Parasites (e.g., Hymenolepis nana, Toxoplasma gondii) – may cause disseminated disease when host defenses are insufficient.

Transmission occurs through contaminated food, water, bedding, or direct bites and scratches. Aerosolized urine or droppings can introduce hantavirus and leptospira into the respiratory tract. Indirect contact, such as handling surfaces tainted by rodent excreta, also poses risk.

Control strategies focus on eliminating rodent access, maintaining strict sanitation, and using protective equipment when contact is unavoidable. Measures include sealing entry points, employing bait stations, conducting regular inspections, and wearing gloves and masks during cleaning.
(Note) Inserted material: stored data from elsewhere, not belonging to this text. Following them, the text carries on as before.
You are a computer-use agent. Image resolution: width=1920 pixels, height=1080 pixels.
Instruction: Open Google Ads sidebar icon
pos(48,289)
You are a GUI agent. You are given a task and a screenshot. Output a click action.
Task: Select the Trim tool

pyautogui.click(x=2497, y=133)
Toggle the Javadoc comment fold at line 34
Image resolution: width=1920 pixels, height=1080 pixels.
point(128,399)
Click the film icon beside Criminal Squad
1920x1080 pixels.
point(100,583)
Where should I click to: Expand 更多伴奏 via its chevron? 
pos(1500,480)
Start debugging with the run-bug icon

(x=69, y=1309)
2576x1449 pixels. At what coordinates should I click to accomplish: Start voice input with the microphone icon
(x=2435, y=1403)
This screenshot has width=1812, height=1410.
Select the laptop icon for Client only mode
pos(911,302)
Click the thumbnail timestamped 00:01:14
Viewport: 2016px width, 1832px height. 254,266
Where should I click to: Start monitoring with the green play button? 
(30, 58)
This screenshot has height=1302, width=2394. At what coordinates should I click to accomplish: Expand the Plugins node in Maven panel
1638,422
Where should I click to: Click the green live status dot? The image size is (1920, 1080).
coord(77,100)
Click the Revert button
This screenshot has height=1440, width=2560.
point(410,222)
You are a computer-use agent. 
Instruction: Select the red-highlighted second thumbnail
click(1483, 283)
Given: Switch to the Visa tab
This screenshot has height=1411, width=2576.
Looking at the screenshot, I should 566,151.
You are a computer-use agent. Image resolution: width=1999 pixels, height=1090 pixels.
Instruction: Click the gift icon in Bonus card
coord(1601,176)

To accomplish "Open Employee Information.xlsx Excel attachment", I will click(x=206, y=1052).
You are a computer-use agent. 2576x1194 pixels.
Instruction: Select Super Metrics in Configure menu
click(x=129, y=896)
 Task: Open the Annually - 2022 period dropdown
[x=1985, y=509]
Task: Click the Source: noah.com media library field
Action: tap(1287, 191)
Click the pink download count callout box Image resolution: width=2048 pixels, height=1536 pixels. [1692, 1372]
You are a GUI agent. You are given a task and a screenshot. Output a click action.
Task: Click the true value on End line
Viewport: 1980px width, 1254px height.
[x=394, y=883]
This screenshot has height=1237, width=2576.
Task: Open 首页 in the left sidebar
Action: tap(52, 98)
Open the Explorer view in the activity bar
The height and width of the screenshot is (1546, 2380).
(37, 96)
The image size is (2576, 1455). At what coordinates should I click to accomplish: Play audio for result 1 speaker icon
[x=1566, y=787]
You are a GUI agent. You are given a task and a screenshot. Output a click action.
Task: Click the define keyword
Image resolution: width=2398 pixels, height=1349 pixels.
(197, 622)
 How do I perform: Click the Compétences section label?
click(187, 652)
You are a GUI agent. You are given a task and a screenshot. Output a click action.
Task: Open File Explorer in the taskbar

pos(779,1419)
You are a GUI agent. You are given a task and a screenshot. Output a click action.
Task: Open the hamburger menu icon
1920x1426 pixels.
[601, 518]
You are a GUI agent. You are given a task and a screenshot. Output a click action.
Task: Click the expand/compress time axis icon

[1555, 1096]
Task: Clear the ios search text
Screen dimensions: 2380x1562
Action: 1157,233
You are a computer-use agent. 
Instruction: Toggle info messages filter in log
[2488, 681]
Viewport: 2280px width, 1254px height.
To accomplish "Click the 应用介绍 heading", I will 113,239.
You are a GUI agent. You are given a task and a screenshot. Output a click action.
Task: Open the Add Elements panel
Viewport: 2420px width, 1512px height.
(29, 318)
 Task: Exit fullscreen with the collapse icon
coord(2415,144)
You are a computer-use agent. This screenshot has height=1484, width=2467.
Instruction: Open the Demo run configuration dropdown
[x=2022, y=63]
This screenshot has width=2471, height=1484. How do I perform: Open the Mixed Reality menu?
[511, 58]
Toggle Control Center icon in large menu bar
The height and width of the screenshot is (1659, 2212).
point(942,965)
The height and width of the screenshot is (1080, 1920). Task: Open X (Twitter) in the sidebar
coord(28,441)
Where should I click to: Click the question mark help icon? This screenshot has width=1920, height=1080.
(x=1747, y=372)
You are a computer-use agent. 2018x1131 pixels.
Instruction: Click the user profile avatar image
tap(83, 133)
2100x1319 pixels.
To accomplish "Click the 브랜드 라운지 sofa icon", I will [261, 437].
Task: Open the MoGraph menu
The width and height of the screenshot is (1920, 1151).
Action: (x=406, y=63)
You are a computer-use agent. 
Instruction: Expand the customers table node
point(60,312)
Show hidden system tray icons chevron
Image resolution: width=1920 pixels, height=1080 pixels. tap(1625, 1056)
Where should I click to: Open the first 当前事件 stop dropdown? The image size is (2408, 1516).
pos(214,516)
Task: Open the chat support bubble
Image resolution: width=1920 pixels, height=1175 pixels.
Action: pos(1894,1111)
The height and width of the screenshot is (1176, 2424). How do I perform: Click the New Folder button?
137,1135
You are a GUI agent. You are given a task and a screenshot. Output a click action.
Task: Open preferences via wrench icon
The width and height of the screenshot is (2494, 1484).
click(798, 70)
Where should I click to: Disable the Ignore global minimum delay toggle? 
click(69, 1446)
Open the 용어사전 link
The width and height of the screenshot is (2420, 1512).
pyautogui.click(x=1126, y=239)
Immunocompromised patients should avoid environments with known rodent infestations and receive vaccinations where applicable (e.g., hepatitis A, tetanus).

Overall, the combination of pathogen diversity, efficient transmission pathways, and reduced host defenses makes rat‑related hazards a serious concern for those with compromised immunity. Effective pest management and personal protective practices are essential to mitigate these risks.